No not ten years.  And he won't be given that long.  If things get bad enough he could conceivably get his walking papers at the end of this year.

I don't think it will come to that but it could happen.  If we lose to Tech, the rumbling will grow to a roar.

We have some tough games ahead so it could get ugly.

But I don't think it will get that bad.  

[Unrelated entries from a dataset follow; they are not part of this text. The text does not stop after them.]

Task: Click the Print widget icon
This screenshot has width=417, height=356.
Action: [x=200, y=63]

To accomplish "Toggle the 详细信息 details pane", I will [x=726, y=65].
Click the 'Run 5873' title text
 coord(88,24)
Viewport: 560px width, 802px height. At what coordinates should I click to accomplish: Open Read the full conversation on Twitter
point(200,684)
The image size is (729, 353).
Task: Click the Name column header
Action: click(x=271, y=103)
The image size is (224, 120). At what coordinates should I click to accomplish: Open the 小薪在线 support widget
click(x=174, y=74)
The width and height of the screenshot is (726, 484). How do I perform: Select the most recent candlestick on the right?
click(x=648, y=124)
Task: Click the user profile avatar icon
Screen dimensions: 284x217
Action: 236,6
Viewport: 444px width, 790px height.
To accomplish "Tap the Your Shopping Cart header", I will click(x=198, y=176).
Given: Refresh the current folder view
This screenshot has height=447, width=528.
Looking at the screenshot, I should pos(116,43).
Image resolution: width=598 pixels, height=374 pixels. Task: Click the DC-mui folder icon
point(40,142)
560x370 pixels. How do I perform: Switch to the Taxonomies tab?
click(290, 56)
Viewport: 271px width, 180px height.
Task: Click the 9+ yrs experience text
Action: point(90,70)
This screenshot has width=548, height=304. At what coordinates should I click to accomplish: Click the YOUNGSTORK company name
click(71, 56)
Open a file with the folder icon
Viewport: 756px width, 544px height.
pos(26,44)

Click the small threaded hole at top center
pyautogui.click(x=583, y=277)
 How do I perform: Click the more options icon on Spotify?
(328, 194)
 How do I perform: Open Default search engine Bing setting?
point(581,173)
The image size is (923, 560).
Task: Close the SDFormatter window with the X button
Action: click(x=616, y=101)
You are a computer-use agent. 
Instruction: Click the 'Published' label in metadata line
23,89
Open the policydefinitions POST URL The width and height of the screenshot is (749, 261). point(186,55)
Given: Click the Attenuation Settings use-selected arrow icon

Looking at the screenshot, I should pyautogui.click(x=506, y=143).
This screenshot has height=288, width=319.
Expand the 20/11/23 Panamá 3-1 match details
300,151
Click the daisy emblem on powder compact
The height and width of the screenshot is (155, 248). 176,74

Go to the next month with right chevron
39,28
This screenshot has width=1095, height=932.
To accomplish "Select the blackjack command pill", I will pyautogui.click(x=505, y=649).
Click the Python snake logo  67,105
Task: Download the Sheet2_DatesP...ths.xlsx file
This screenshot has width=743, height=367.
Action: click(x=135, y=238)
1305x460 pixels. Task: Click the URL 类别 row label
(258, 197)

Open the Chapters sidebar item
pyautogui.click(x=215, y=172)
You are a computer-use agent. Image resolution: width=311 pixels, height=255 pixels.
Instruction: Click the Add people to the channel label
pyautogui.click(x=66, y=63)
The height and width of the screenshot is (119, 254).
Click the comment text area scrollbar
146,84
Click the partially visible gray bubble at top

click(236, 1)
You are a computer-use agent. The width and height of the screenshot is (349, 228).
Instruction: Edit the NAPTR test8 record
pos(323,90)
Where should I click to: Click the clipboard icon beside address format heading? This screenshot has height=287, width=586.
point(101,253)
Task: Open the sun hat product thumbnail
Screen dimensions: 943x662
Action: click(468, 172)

But if we lose several more and then have another bad season next year, 2011 will be his last in Athens.


----------



## ACguy (Sep 20, 2010)

South GA Dawg said:


> No not ten years.  And he won't be given that long.  If things get bad enough he could conceivably get his walking papers at the end of this year.
> 
> I don't think it will come to that but it could happen.  If we lose to Tech, the rumbling will grow to a roar.
> 
> ...



Next year with their schedule UGA should be 8-4 or better if Granthem is half the coach the fans think he is . This year could be real ugly though .


----------



## Marlin_444 (Sep 21, 2010)

HermanMerman said:


> Kirby Smart.



Smart choice...


----------



## Marlin_444 (Sep 21, 2010)

oldenred said:


> i happen to know that saban would jump at the chance to go to GA



Bet he would...

R T R...


----------



## Skyjacker (Sep 21, 2010)

Skyjacker said:


> Let me ask you a serious question for all of those people who want Richt fired.
> 
> What reputable established coach is going to take the UGA job if you fire a guy who is one of the winningest active coaches in the country?
> 
> ...



Will one of you Dawg fans address this post?


----------



## centerc (Sep 21, 2010)

Save the money win 7 games with a no name like Clemson did.


----------



## Hogtown (Sep 21, 2010)

Skyjacker said:


> Will one of you Dawg fans address this post?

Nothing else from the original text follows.